Observação: Há casos em que duas grafias são aceitas: preeleito (ou pré-eleito), preembrião (ou pré-
embrião). 
5. Deve-se usar o hífen com os sufixos de origem tupi-guarani açu, guaçu e mirim. 
amoré-guaçu; anajá-mirim; capim-açu. 
 
6. Também se usa o hífen para ligar duas ou mais palavras que ocasionalmente se combinam, 
formando não propriamente vocábulos, mas encadeamentos vocabulares: 
ponte Rio-Niterói; eixo Rio-São Paulo. 
 
7. Emprega-se o hífen quando o 1º elemento termina por b (ab, ob, sob, sub) ou d (ad) e o 2º 
elemento começa por r: 
ab-rupto; ad-renal (e adrenal); ad-referendar; ob-rogar; sob-roda; sub-reitor; sub-réptil; sub-
rogar. 
Observação: Adrenalina, adrenalite e afins já são exceções consagradas pelo uso. Ab-rupto é preferível a 
abrupto. 
8. Emprega-se ainda o hífen: 
a) Nos compostos entre cujos elementos há o emprego do apóstrofo: 
cobra-d’água; mestre-d’armas; mãe-d’água; olho-d’água. 
 
b) Nos nomes próprios que entram na formação de palavras (escrevem-se com minúscula inicial 
quando se afastam do significado primitivo, excetuando-se os casos em que esse afastamento 
não ocorre): 
erva-de-santa-maria; água-de-colônia; João-de-barro; além-Brasil; aquém-Atlântico. 
 
MAS: doença de Chagas; mal de Alzheimer; sistema Didot; anel de Saturno. 
 
c) Nos compostos sem elemento de ligação, quando o 1º elemento está representado pela forma 
mal e o 2º elemento começa por vogal, h ou i, ou quando mal tiver como significado doença, 
grafa-se com hífen: 
mal-afortunado; mal-entendido; mal-estar; mal-humorado; mal-caduco (epilepsia); mal-francês 
(sífilis); desde que não haja elemento de ligação: mal de Alzheimer. 
MAS: malcriado; malditoso; malgrado; malnascido; malpesado; malsoante; malvisto. 
d) Nos nomes geográficos compostos pelas formas grã, grão, ou por forma verbal ou, ainda, 
naqueles ligados por artigo: 
Grã-Bretanha; Grão-Pará; Abre-Campo; Traga-Mouro; Trás-os-Montes. 
MAS: os outros nomes geográficos compostos escrevem-se com os elementos separados, sem o 
hífen: 
América do Sul; Belo Horizonte.

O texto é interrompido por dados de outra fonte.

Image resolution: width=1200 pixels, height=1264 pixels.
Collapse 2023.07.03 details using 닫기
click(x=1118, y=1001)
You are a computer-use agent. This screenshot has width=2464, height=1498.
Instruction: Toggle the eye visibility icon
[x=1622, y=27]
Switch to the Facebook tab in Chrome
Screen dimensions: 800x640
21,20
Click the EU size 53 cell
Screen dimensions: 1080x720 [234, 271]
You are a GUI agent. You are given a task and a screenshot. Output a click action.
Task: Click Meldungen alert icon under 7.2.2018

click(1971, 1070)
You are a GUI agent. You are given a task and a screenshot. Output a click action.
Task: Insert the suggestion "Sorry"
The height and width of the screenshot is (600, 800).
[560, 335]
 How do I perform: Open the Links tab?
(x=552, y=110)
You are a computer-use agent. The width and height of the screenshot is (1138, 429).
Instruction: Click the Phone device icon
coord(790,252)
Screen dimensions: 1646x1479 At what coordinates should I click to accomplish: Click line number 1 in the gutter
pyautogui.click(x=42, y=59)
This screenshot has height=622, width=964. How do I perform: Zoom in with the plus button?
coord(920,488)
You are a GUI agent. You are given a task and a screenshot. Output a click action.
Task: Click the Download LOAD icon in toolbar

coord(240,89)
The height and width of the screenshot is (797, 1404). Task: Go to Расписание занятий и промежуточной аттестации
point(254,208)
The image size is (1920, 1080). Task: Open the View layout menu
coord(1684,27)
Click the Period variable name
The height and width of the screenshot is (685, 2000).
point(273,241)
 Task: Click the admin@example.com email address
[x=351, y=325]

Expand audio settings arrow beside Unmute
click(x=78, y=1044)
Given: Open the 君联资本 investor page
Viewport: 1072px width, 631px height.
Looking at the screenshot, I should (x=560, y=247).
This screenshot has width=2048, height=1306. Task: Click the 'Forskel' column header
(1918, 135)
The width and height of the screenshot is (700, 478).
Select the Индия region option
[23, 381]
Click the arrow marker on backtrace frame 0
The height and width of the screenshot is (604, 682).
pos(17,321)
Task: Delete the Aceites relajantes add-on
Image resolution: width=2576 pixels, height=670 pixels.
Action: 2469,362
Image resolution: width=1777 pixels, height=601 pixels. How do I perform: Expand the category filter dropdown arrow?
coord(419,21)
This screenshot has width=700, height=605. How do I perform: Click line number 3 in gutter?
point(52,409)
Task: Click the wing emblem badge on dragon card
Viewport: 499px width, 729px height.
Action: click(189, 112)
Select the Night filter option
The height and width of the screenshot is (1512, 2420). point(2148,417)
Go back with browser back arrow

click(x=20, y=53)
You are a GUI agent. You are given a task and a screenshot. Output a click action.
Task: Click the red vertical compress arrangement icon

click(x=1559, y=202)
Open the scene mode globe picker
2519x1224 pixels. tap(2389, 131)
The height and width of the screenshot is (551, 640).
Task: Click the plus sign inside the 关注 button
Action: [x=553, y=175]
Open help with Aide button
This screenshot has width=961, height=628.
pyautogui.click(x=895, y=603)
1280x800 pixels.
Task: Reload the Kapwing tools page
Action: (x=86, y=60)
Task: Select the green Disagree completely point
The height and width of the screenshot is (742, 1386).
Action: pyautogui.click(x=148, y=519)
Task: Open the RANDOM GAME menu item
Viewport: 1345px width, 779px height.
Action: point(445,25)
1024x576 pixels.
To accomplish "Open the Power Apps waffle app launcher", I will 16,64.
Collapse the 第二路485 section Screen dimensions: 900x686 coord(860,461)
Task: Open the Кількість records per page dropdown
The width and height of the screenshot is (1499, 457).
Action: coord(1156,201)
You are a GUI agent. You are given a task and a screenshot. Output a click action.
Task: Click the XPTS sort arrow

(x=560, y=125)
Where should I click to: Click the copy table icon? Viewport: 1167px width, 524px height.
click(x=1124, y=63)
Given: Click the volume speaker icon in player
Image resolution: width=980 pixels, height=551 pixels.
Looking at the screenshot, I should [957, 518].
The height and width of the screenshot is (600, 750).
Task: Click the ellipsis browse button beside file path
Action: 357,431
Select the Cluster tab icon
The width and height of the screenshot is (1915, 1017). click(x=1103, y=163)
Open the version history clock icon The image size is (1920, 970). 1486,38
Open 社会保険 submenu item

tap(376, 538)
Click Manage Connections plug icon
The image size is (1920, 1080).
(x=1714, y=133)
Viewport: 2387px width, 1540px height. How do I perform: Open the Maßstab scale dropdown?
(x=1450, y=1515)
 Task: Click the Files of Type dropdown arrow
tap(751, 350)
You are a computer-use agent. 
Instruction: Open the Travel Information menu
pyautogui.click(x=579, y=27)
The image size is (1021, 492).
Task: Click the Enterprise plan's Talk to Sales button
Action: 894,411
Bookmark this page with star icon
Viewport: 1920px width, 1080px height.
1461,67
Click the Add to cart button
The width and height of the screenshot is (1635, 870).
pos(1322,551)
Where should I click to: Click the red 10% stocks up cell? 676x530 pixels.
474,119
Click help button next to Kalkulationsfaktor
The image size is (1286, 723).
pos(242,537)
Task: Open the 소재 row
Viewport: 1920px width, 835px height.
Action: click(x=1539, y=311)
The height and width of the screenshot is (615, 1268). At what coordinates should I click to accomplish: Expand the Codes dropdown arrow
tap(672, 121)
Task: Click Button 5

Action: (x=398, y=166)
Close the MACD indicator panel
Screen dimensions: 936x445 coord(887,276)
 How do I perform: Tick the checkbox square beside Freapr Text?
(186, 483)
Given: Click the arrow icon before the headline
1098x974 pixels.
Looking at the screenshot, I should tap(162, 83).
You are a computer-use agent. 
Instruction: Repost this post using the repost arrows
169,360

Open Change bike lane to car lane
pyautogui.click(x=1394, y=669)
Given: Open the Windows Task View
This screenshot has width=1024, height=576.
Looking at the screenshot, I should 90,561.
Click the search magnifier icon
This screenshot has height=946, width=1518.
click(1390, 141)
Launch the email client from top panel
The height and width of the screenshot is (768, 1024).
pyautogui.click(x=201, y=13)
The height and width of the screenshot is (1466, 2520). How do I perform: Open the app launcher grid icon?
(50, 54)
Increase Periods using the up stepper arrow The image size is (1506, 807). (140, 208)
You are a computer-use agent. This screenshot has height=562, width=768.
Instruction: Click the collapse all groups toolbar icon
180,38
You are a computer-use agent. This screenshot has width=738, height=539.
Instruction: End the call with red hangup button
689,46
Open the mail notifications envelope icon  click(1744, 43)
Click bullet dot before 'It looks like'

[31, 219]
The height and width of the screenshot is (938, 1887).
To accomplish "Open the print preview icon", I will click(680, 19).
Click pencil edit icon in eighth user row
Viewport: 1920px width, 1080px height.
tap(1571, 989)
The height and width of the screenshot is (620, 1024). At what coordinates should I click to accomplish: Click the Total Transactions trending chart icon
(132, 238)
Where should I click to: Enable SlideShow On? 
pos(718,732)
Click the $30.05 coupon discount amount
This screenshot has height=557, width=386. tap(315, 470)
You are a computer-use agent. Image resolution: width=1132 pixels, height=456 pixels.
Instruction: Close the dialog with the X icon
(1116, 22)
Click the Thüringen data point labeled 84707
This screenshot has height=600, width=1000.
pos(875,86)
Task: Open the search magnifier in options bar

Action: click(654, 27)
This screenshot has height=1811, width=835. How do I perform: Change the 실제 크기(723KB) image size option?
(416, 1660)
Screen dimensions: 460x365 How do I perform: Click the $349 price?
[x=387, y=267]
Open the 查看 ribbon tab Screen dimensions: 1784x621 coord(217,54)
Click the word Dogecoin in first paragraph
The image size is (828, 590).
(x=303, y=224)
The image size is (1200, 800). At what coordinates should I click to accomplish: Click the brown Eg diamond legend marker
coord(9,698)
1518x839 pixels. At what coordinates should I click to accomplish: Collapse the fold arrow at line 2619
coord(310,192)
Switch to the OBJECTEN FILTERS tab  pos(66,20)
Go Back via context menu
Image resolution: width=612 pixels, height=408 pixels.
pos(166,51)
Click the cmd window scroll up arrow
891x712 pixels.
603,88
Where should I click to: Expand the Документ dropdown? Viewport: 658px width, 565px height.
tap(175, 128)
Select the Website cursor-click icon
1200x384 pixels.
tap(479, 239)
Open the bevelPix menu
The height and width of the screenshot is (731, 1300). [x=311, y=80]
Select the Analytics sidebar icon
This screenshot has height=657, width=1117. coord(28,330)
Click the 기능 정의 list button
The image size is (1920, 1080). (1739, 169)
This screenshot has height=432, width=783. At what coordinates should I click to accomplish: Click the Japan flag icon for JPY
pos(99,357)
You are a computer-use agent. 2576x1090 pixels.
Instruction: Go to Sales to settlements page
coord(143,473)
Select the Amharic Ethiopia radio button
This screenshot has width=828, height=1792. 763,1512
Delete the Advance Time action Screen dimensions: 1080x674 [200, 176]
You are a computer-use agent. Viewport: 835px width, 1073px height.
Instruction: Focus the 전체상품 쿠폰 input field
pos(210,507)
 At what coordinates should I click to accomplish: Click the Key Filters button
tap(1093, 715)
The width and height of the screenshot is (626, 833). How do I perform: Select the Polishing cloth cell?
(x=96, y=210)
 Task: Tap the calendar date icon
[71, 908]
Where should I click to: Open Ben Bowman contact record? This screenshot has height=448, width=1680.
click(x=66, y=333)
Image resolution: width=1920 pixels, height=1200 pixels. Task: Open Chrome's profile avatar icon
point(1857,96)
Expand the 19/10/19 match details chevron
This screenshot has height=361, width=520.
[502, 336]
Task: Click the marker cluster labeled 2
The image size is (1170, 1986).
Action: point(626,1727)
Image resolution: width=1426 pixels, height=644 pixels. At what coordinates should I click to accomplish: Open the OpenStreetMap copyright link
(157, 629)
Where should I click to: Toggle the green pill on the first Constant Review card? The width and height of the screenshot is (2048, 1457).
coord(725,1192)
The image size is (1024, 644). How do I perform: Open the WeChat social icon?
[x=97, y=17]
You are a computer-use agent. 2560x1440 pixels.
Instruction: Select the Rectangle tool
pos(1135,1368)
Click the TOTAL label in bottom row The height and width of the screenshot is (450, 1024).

Exceções consagradas: Guiné-Bissau e Timor-Leste. 
e) Nos compostos que designam espécies botânicas, zoológicas e áreas afins, estejam ou não 
ligadas por preposição ou qualquer outro elemento: 
abóbora-menina; couve-flor; formiga-branca; coco-da-baía; vassoura-de-bruxa (ou vassoura de 
bruxa). 
f) Nos adjetivos gentílicos derivados de nomes geográficos que contenham ou não elementos de 
ligação: 
belo-horizontino; sete-lagoano; juiz-forano; mato-grossense.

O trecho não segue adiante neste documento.